A native of Charlotte, North Carolina, Maude Broadaway spent her initial college years at Salem Academy (now Salem College). She taught for several years in the Winston (N.C.) Public School System, and it was there that she met Charles Duncan McIver, a principal in a Winston public high school. McIver later founded the State Normal and Industrial School, and, in 1892, Broadaway enrolled to seek further coursework and experience in pedagogy. Although Broadaway was officially a student, she also acted as a teacher’s assistant. She also worked closely with the first college physician, Dr. Miriam Bitting, who was also the head of the Department of Physiology and Health.
In this role, Broadaway helped professors create a personalized exercise program for each student, concentrating on posture and movement. She eventually became the director of the school’s first gymnasium, which was located in the Main Building. It was here that the girls were trained to work with weights, clubs, and a vault. She also taught the students how to design exercise programs that could be easily translated into the classroom, as many of the State Normal students were studying to become teachers.
Broadaway graduated from State Normal with her certificate in May of 1893. A year after graduation, she wed Dr.

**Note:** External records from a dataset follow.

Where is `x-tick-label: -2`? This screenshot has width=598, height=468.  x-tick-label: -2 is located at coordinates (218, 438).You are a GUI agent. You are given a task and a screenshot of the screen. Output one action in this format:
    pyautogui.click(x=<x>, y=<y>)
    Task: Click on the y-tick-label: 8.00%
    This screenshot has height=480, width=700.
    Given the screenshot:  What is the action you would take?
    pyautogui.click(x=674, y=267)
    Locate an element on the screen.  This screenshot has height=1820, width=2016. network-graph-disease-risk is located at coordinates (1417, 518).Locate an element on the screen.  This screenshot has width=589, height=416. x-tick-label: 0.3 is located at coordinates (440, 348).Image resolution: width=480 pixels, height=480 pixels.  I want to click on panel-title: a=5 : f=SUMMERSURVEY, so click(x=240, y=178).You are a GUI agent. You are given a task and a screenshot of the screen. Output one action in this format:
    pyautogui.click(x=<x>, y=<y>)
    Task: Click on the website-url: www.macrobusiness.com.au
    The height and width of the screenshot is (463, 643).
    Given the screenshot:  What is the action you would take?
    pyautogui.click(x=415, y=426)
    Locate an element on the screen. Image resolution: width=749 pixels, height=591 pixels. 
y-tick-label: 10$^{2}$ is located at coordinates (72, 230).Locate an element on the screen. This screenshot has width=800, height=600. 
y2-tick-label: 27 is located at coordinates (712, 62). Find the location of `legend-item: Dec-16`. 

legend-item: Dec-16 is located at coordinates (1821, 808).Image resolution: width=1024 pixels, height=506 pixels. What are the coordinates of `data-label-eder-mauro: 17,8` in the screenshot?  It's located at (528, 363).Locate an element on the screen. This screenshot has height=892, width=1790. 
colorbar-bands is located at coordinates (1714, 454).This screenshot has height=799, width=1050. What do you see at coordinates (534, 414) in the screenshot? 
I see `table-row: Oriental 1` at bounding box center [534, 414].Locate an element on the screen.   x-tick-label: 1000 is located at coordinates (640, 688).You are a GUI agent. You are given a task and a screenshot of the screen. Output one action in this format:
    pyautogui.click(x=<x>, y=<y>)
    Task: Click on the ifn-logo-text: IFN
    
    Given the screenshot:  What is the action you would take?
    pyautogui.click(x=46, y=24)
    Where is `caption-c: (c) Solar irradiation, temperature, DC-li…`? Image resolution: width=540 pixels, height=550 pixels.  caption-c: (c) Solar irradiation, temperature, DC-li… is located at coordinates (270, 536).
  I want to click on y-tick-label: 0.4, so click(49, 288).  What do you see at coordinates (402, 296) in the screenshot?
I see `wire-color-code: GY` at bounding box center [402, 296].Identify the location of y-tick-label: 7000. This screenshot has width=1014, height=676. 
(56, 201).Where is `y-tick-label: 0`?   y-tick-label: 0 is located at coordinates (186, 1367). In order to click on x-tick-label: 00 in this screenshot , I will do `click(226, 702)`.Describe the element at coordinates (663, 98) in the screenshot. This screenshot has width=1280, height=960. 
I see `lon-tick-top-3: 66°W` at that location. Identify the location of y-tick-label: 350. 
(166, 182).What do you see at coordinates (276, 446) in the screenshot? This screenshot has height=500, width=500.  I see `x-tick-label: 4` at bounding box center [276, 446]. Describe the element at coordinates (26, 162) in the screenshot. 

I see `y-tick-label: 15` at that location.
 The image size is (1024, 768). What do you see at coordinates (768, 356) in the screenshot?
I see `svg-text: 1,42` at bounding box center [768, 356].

Edward McKee Goodwin and moved to Morganton, North Carolina. Goodwin was a strong advocate for education for women and had been on the original board of directors for establishing the State Normal and Industrial School. He was also instrumental in founding the North Carolina School for the Deaf. Broadaway not only assisted her husband with his work with the Deaf School, she also took on many of her own projects. She was heavily involved with foreign missionary work, and spent twenty-four years as an officer with the Women’s Missionary Conference. She also led the drive to establish a public library in Morganton.
Maude Broadaway Goodwin died of pneumonia on June 2, 1934. The public library in Morganton was opened in October of the following year.